*Stated problem 1*
From the rows below, filter out and copy every line that contains the word "chart", treating uppercase and lowercase letters as different.

** START Excerpt **

Bees to Honey

Attracting the right clients is key to business success
Reported by Sheryl Nance Nash

When you are just starting out, you may be thinking land-grab. Scoop up clients, period—with little thought about who you are best-suited to serve and why. While that may seem ideal to get your business going, think again.

“It’s a mistake to go after a market without seeking first to understand whether or not that market is attractive to you. Not all clients are created equal, and not all clients value the same things,” says Stacey Haefele, President and CEO of HNW, Inc., and HNW Software, Inc., in New York City, a marketing firm specializing in the wealth market. “Your mother was right: If you try to be all things to all people, mediocrity inevitably results. Market leaders—truly successful businesses—always choose,” she adds.

You need a target market. In the words of George Harrison, “If you don’t know where you’re going, any road will take you there.” Without a target market, you have no idea how to make the most efficient use of finite resources—and resources are always finite, be it time, money, or people. Focus is the heart of delivering breakthrough value. By focusing on a target market, you can hone your message to exactly what the market values. “This mere act of focus increases the likelihood of conversion—improving your return on investment on marketing efforts. Who wouldn’t want that?” Haefele asks.

** END Excerpt **

*Stated problem 2*
Transcribe the passage of the article above on attracting clients, starting at "Bees to Honey" and ending at "going, think again.".

** START Record extracts **

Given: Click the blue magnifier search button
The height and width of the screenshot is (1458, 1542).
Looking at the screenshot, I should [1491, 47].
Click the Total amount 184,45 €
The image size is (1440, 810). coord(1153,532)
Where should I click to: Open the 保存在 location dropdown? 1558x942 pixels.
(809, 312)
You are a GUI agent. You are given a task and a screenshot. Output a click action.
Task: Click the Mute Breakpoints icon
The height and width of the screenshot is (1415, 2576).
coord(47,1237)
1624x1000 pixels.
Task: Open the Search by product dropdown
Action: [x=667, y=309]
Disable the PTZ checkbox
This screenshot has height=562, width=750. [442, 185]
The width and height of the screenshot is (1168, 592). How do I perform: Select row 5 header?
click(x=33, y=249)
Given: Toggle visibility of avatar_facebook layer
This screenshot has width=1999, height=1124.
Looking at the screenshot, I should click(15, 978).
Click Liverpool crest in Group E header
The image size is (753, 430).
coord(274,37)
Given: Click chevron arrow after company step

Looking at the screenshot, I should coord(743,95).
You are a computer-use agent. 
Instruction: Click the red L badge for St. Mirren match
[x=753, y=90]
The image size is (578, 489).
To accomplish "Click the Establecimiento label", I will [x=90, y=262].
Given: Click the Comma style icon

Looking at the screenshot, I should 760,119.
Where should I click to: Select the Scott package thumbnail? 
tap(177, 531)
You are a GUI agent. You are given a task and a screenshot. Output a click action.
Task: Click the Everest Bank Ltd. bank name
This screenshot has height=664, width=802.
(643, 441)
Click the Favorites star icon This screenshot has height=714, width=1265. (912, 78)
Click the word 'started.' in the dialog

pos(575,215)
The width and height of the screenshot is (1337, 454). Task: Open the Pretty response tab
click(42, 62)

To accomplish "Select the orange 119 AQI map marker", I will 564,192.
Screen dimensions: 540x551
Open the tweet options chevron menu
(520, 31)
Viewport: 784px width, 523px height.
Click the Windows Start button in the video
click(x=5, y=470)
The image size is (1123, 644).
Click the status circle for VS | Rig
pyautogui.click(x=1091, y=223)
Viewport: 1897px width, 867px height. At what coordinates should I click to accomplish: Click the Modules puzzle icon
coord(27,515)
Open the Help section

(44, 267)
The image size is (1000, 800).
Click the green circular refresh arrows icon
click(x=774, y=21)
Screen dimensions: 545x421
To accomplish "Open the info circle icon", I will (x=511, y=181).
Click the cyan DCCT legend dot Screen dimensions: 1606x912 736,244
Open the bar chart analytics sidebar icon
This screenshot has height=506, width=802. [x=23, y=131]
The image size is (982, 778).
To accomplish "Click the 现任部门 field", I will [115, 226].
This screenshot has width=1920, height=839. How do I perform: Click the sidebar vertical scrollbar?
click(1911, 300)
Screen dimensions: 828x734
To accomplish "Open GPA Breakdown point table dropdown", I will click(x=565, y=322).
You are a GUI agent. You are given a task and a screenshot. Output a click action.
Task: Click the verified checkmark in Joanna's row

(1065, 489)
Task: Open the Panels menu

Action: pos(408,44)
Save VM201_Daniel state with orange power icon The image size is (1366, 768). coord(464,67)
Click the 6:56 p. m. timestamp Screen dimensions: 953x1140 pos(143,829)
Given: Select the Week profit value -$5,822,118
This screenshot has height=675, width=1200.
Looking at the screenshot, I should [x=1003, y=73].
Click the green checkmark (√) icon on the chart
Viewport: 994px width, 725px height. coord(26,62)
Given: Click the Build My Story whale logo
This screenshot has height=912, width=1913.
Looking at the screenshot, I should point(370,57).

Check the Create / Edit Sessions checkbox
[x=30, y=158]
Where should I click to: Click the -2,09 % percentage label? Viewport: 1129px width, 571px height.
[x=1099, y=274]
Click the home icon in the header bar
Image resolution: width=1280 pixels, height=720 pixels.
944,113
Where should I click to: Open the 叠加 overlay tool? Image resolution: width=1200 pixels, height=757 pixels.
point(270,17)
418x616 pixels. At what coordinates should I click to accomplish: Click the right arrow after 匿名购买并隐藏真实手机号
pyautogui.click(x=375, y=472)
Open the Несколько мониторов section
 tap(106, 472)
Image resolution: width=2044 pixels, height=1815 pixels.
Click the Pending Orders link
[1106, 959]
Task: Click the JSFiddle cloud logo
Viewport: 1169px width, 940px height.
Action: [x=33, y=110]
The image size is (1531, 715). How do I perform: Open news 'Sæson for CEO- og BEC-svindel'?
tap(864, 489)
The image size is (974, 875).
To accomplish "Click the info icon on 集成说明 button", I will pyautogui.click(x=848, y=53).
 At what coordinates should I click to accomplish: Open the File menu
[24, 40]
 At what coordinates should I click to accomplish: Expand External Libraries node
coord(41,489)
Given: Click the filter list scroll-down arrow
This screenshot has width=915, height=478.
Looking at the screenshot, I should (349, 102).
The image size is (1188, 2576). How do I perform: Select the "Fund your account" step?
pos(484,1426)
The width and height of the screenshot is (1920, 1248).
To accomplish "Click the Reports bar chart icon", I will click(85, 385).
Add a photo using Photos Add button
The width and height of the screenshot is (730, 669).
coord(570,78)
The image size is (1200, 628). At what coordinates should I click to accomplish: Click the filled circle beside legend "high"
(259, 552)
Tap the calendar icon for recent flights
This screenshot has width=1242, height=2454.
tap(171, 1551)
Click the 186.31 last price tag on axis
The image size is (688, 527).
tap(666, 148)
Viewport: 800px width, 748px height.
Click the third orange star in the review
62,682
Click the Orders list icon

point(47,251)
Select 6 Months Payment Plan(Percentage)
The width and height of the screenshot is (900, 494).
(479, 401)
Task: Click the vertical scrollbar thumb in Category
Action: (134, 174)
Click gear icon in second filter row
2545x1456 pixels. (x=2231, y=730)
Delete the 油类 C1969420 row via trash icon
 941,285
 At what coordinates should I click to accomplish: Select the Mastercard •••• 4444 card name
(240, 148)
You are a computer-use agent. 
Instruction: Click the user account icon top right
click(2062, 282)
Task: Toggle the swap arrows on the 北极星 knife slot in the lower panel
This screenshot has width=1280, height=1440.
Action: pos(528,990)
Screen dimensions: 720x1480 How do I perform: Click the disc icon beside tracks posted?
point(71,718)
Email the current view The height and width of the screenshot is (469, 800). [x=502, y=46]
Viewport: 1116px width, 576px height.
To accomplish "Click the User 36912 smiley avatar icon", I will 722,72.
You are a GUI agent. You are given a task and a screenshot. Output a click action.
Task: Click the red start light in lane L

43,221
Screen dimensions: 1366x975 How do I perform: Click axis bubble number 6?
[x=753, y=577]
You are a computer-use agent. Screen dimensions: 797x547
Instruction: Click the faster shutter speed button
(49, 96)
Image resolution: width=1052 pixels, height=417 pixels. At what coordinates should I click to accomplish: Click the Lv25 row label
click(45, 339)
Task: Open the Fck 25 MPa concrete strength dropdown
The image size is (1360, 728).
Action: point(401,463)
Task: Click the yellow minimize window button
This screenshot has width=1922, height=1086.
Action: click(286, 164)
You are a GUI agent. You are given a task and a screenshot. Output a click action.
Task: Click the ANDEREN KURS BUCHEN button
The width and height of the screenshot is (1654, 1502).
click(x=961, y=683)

** END Record extracts **

*Task solution 1*
Open the bar chart analytics sidebar icon
Click the green checkmark (√) icon on the chart
To accomplish "Click the Reports bar chart icon", I will click(85, 385).

*Task solution 2*
Bees to Honey

Attracting the right clients is key to business success
Reported by Sheryl Nance Nash

When you are just starting out, you may be thinking land-grab. Scoop up clients, period—with little thought about who you are best-suited to serve and why. While that may seem ideal to get your business going, think again.